Every company adopting AI has to create rules that are clear enough to protect the company, customers, partners, IP, employees, data, privacy, and trust, but practical enough to help teams move.

Good policy should not only be a list of things people cannot do. It should create safe lanes. It should make clear what teams can do, what requires review, what is prohibited, which tools are approved, how to handle sensitive data, how to handle copyrighted material, how to evaluate outputs, and where to go when something is unclear.

If we only focus on risk prevention, we will move too slowly. If we only focus on speed, we will create avoidable risk. The goal is speed with guardrails.

AI changes leverage before it changes the org chart

I do not think the right frame is simply, “AI replaces jobs.” The more immediate and practical frame is that AI changes the leverage of every function.

  • The PM role becomes less about writing documents and more about judgment, problem selection, product strategy, experimentation, and driving clarity.
  • The design role becomes less about producing static artifacts and more about shaping intelligent, adaptive, trustworthy experiences.
  • The engineering role becomes less about manually producing every line of code and more about architecture, systems thinking, reliability, integration, review, security, and production quality.
  • Research becomes even more important because faster product cycles still need a grounded understanding of real people.
  • Analytics and data science become more important, not less, because we need to know whether AI-driven experiences are actually improving outcomes.
  • Editorial and merchandising judgment becomes more important because AI can generate and optimize, but it does not automatically understand taste, cultural context, franchise value, or brand strategy.

Over time, team size and structure may change. Smaller teams may be able to do more. Some coordination layers may become lighter. Some work will become more automated. But I would be careful about jumping immediately to headcount conclusions.

The first-order effect should be higher leverage. The second-order effect may be different org design.

The smart companies will not look at AI and ask, “Can we do the same with less?”

They will ask, “How much more can we do with the same?”

What success looks like

Successful AI adoption means AI stops being a novelty. It becomes embedded into how we work and how the product creates value.

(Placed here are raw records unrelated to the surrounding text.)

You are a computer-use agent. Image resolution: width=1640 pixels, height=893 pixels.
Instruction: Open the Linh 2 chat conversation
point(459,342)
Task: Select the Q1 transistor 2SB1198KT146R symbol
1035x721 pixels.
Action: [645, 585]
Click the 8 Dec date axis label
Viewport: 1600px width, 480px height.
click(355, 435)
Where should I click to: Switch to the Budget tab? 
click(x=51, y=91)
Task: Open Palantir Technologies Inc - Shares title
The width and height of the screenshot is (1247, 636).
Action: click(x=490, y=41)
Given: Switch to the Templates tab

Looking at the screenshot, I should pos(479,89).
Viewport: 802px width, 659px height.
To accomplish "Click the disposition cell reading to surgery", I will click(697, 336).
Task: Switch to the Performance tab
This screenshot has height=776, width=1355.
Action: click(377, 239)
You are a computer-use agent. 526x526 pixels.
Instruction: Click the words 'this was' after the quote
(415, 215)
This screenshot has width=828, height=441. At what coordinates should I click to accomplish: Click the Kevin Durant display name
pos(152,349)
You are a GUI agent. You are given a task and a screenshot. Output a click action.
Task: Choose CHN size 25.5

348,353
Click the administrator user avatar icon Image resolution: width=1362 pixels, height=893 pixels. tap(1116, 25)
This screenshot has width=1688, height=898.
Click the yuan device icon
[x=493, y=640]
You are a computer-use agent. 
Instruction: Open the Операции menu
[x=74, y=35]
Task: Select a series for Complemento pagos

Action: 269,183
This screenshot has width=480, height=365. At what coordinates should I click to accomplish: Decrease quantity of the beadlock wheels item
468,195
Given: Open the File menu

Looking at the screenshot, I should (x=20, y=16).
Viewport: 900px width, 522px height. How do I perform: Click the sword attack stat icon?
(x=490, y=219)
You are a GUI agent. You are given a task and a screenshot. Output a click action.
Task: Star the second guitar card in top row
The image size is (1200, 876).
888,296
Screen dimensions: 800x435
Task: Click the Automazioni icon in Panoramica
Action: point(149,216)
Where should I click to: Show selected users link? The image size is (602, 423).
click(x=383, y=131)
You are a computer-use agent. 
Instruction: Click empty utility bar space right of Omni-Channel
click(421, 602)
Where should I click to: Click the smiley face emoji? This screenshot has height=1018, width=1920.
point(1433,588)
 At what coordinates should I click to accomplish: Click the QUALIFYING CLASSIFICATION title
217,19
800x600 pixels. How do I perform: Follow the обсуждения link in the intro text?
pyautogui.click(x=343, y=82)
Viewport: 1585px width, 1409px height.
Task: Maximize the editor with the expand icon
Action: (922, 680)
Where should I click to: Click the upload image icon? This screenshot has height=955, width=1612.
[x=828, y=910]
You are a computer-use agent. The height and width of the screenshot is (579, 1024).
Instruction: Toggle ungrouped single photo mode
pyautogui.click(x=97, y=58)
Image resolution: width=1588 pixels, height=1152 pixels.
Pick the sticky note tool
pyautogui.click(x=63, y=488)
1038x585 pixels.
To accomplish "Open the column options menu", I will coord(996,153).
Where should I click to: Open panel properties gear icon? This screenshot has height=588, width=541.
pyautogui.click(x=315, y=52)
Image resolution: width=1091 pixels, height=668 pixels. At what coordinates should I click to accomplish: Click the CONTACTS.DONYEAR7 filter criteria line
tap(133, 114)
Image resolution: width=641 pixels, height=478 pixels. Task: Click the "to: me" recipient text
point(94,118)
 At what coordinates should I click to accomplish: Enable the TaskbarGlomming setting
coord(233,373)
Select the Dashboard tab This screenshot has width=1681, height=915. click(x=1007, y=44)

Internally, success means teams use AI to move faster, think more clearly, prototype earlier, evaluate more rigorously, and reduce repetitive work. Product reviews become more prototype-driven. Research synthesis becomes more continuous. Experiment setup and analysis become faster. Content operations and metadata workflows become more intelligent.

In the product, success means customers find something they love more quickly and more often. Search works better. Recommendations feel more relevant. The homepage feels more adaptive. The product understands context better. We use content metadata, behavioral signals, creative assets, and editorial judgment in smarter ways.

At the company level, success means we build an AI operating model that is fast, safe, measurable, and differentiated. Not just lots of pilots. Not just demos. Not just activity. Real customer impact. Real team leverage. Real business outcomes.

AI will not make judgment obsolete. It will make judgment more visible.

When teams can generate more ideas, prototypes, analyses, and product paths than ever before, leadership becomes less about asking whether something is possible and more about deciding what is worth building.

AI gives companies a chance to create more customer value, more experimentation, more learning, more relevance, more creativity, and more leverage.

But only if we lead it that way.

AI is not magic, and it is not only a threat. It is a new capability layer. AI can make weak thinking faster, or it can make strong teams dramatically more powerful.

That is the leadership challenge in front of us.


This article reflects my personal perspectives on product management, AI, and content discovery. It does not represent the official position of my employer or any affiliated organization.